Start at the line holding "Select the cloud upload icon in sidebar". Write out that line and each one after it to the end of the data, unchanged.

_ _ _ _ _ _ _

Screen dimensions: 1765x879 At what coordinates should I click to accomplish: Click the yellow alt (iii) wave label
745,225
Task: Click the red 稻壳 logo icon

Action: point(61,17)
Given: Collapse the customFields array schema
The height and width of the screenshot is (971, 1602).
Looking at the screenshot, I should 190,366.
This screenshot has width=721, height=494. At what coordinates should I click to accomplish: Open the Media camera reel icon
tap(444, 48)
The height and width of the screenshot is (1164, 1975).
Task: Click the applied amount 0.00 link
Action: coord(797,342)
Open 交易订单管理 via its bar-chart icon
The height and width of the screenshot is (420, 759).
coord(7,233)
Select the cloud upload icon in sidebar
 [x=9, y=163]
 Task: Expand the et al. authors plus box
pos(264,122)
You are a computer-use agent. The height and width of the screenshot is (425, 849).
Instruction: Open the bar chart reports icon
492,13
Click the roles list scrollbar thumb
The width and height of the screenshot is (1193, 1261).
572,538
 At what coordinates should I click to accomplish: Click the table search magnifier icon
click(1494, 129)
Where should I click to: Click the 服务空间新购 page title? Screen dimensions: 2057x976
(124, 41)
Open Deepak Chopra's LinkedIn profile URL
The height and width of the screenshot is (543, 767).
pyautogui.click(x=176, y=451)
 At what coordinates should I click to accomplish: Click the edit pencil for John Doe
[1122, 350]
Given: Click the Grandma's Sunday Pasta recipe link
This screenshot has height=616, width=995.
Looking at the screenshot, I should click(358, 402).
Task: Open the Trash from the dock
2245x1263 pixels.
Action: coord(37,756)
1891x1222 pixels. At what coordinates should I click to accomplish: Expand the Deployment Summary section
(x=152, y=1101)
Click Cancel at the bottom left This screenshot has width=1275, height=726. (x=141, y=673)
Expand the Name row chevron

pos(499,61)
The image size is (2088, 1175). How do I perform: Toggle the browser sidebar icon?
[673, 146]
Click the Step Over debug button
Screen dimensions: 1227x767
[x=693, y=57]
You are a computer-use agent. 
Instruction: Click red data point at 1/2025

_ _ _ _ _ _ _

- **Result for this exercise**:
Select the cloud upload icon in sidebar
 [x=9, y=163]
 Task: Expand the et al. authors plus box
pos(264,122)
You are a computer-use agent. The height and width of the screenshot is (425, 849).
Instruction: Open the bar chart reports icon
492,13
Click the roles list scrollbar thumb
The width and height of the screenshot is (1193, 1261).
572,538
 At what coordinates should I click to accomplish: Click the table search magnifier icon
click(1494, 129)
Where should I click to: Click the 服务空间新购 page title? Screen dimensions: 2057x976
(124, 41)
Open Deepak Chopra's LinkedIn profile URL
The height and width of the screenshot is (543, 767).
pyautogui.click(x=176, y=451)
 At what coordinates should I click to accomplish: Click the edit pencil for John Doe
[1122, 350]
Given: Click the Grandma's Sunday Pasta recipe link
This screenshot has height=616, width=995.
Looking at the screenshot, I should click(358, 402).
Task: Open the Trash from the dock
2245x1263 pixels.
Action: coord(37,756)
1891x1222 pixels. At what coordinates should I click to accomplish: Expand the Deployment Summary section
(x=152, y=1101)
Click Cancel at the bottom left This screenshot has width=1275, height=726. (x=141, y=673)
Expand the Name row chevron

pos(499,61)
The image size is (2088, 1175). How do I perform: Toggle the browser sidebar icon?
[673, 146]
Click the Step Over debug button
Screen dimensions: 1227x767
[x=693, y=57]
You are a computer-use agent. 
Instruction: Click red data point at 1/2025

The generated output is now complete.